ASSIGNED TASK: Reproduce all entries word for word.

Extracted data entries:
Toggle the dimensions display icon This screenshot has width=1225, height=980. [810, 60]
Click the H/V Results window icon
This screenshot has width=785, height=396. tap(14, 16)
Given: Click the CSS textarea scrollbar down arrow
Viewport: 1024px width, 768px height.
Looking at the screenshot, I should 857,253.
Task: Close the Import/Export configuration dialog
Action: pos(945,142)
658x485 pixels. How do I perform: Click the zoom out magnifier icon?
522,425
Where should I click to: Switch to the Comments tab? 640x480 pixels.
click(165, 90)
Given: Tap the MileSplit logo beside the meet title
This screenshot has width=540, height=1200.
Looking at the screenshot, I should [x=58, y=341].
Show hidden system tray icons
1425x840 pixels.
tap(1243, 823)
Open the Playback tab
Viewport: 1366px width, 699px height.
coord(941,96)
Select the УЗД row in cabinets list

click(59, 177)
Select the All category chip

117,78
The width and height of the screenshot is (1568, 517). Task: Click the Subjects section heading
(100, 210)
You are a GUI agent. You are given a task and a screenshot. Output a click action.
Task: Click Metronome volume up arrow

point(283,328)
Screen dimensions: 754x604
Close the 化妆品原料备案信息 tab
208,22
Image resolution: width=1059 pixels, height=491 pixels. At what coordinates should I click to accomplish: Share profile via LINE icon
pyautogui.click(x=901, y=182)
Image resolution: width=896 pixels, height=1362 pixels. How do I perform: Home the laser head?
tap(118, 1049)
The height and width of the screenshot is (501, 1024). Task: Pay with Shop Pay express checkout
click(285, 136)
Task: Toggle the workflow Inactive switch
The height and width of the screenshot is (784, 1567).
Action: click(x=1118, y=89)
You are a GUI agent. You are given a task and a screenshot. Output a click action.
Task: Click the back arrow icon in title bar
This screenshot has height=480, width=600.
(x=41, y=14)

ANSWER TO THE EXERCISE:
Toggle the dimensions display icon This screenshot has width=1225, height=980. [810, 60]
Click the H/V Results window icon
This screenshot has width=785, height=396. tap(14, 16)
Given: Click the CSS textarea scrollbar down arrow
Viewport: 1024px width, 768px height.
Looking at the screenshot, I should 857,253.
Task: Close the Import/Export configuration dialog
Action: pos(945,142)
658x485 pixels. How do I perform: Click the zoom out magnifier icon?
522,425
Where should I click to: Switch to the Comments tab? 640x480 pixels.
click(165, 90)
Given: Tap the MileSplit logo beside the meet title
This screenshot has width=540, height=1200.
Looking at the screenshot, I should [x=58, y=341].
Show hidden system tray icons
1425x840 pixels.
tap(1243, 823)
Open the Playback tab
Viewport: 1366px width, 699px height.
coord(941,96)
Select the УЗД row in cabinets list

click(59, 177)
Select the All category chip

117,78
The width and height of the screenshot is (1568, 517). Task: Click the Subjects section heading
(100, 210)
You are a GUI agent. You are given a task and a screenshot. Output a click action.
Task: Click Metronome volume up arrow

point(283,328)
Screen dimensions: 754x604
Close the 化妆品原料备案信息 tab
208,22
Image resolution: width=1059 pixels, height=491 pixels. At what coordinates should I click to accomplish: Share profile via LINE icon
pyautogui.click(x=901, y=182)
Image resolution: width=896 pixels, height=1362 pixels. How do I perform: Home the laser head?
tap(118, 1049)
The height and width of the screenshot is (501, 1024). Task: Pay with Shop Pay express checkout
click(285, 136)
Task: Toggle the workflow Inactive switch
The height and width of the screenshot is (784, 1567).
Action: click(x=1118, y=89)
You are a GUI agent. You are given a task and a screenshot. Output a click action.
Task: Click the back arrow icon in title bar
This screenshot has height=480, width=600.
(x=41, y=14)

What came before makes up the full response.